Baku, Azerbaijan, April 24
By Aygun Badalova - Trend:
The Gulf members of OPEC have so far been adamant that they will not cut production to support prices, despite calls from other members, especially Iran. There is no reason for them to change this stance once Iran resumes higher oil exports, Thomas Pugh, commodities economist at British economic research and consulting company Capital Economics believes.
The recent deal between Iran and the West means that it is now very likely that substantial volumes of oil from Iran will return to the market, according to the economist’s report, obtained by Trend.
“The return of Iranian exports may actually reinforce OPEC’s no output cuts stance, putting even more pressure on US shale producers, especially since the policy is showing signs of working,” Pugh said in a report.
What’s more, Saudi Arabia and its Gulf allies will probably have little sympathy for their regional rival making them even less likely to cut Production, economist believes.
“Nonetheless, the possible return of higher Iranian exports is likely to be heavily discussed at the group’s next meeting on 5th June, Pugh said. There have already been rumours of a return to individual quotas, which were quietly dropped in favour of a target for total production in 2008”.
However, the group is already producing above its 30 million barrel per day (bpd) target. And even when the group did have individual quotas, these were largely seen as a floor rather than a ceiling, according to the economist.
Pugh doubts that Saudi Arabia is going to cut its oil production to make room for Iran.
“Therefore, if and when Iranian oil exports begin to come back to the market they should put significant downward pressure on prices. Indeed, this is one reason why we expect the price of a barrel of Brent to only be $60 by the end of this year,” he said.
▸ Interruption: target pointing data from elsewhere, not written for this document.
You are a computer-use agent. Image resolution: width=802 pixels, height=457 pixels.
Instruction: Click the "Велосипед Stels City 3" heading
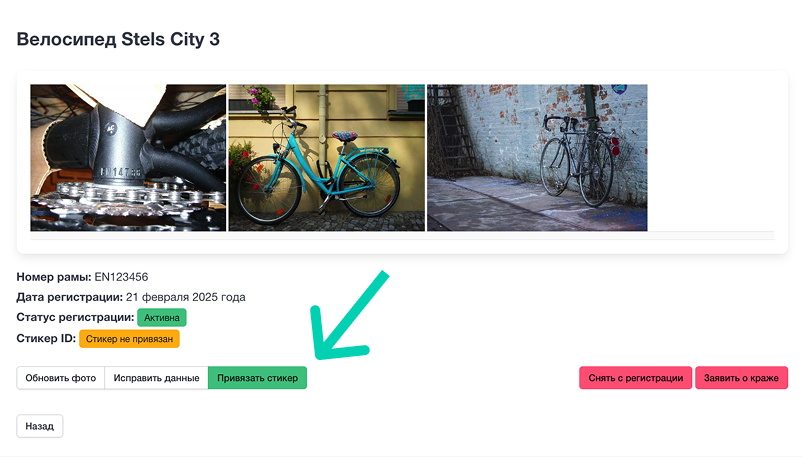(118, 40)
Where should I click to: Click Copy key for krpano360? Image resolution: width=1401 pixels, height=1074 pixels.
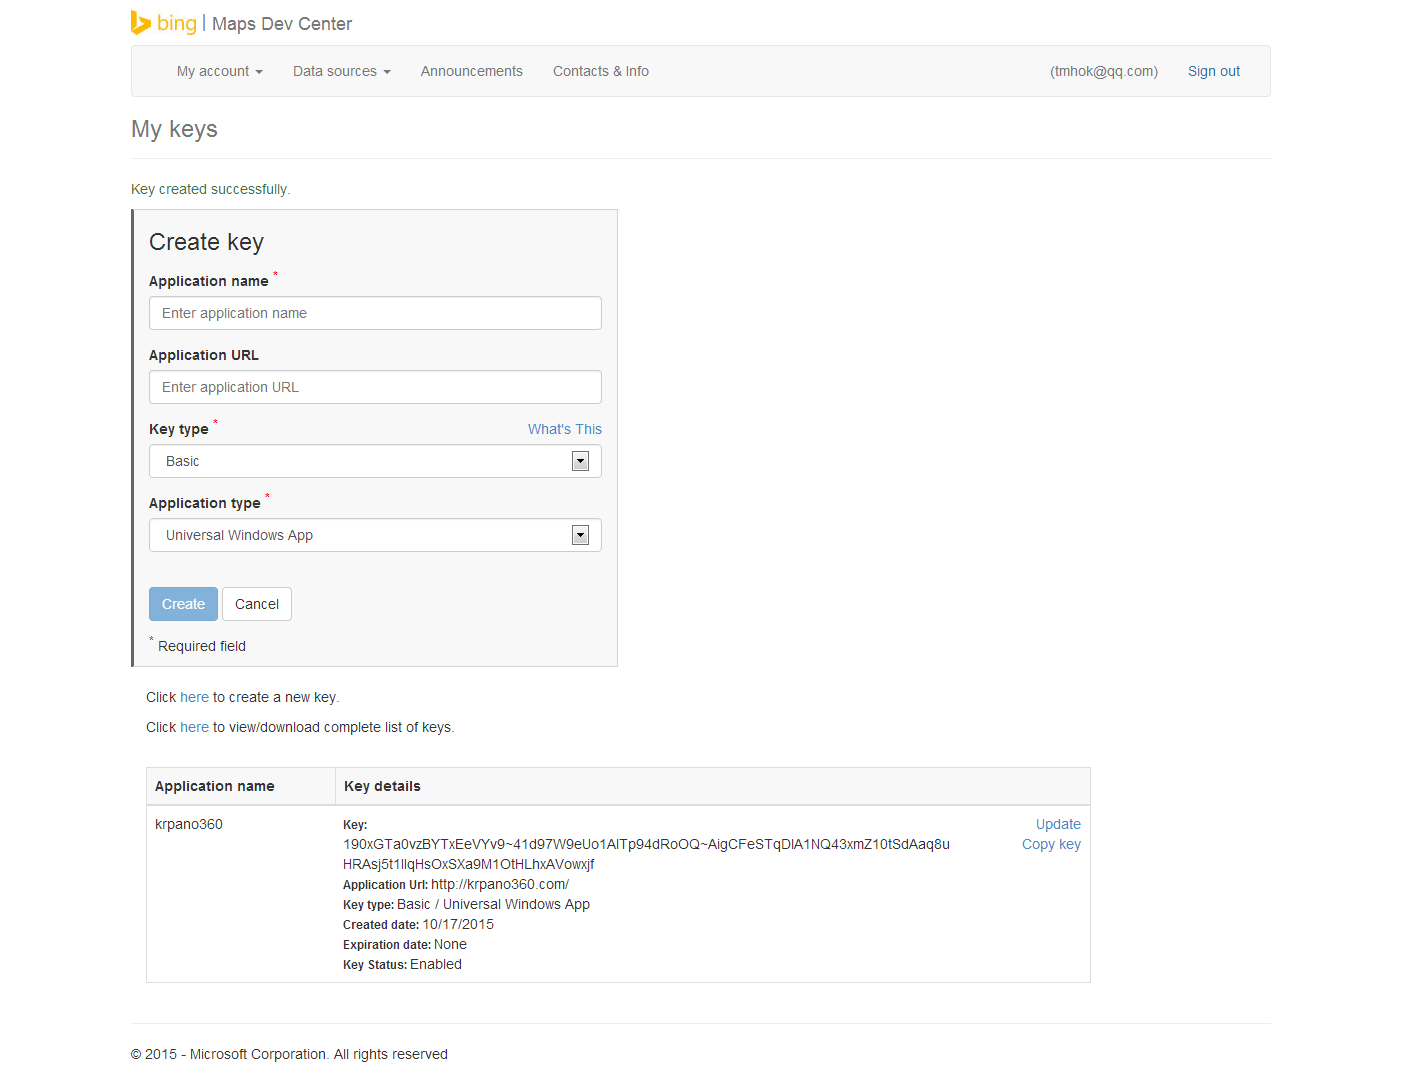[x=1050, y=844]
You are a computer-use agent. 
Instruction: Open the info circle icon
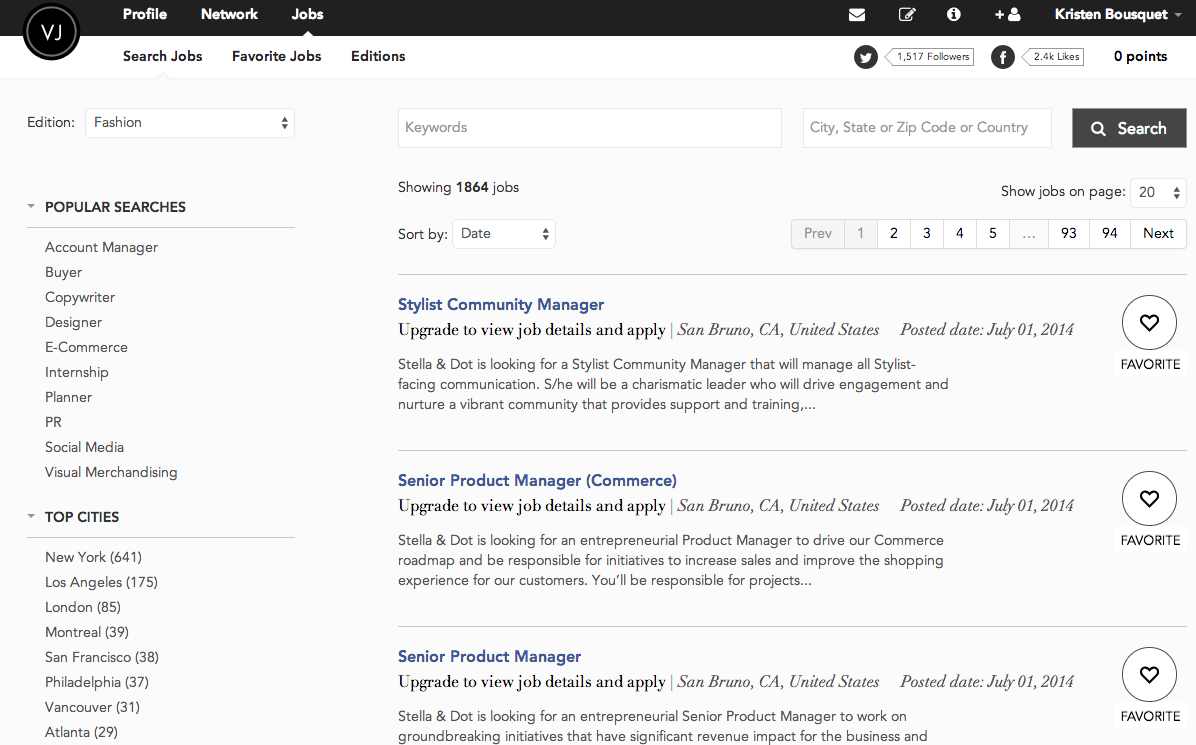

OPEC members held a meeting in ministerial level November 27, 2014 to evaluate the global oil market and the falling trend of the oil price. Iran and Venezuela wanted to lower the Cartel's oil output and set a new ceiling level below the current 30 million bpd level.
Tehran and P5+1 (the US, UK, France, Russia, China, and Germany) reached a political framework for the ongoing nuclear talks on April 2.
The sides are to reach a comprehensive deal by July 1, in which Iran would restrict its nuclear program to some extent as demanded by the powers, and in return, the international sanctions on the Islamic Republic’s economy would be lifted.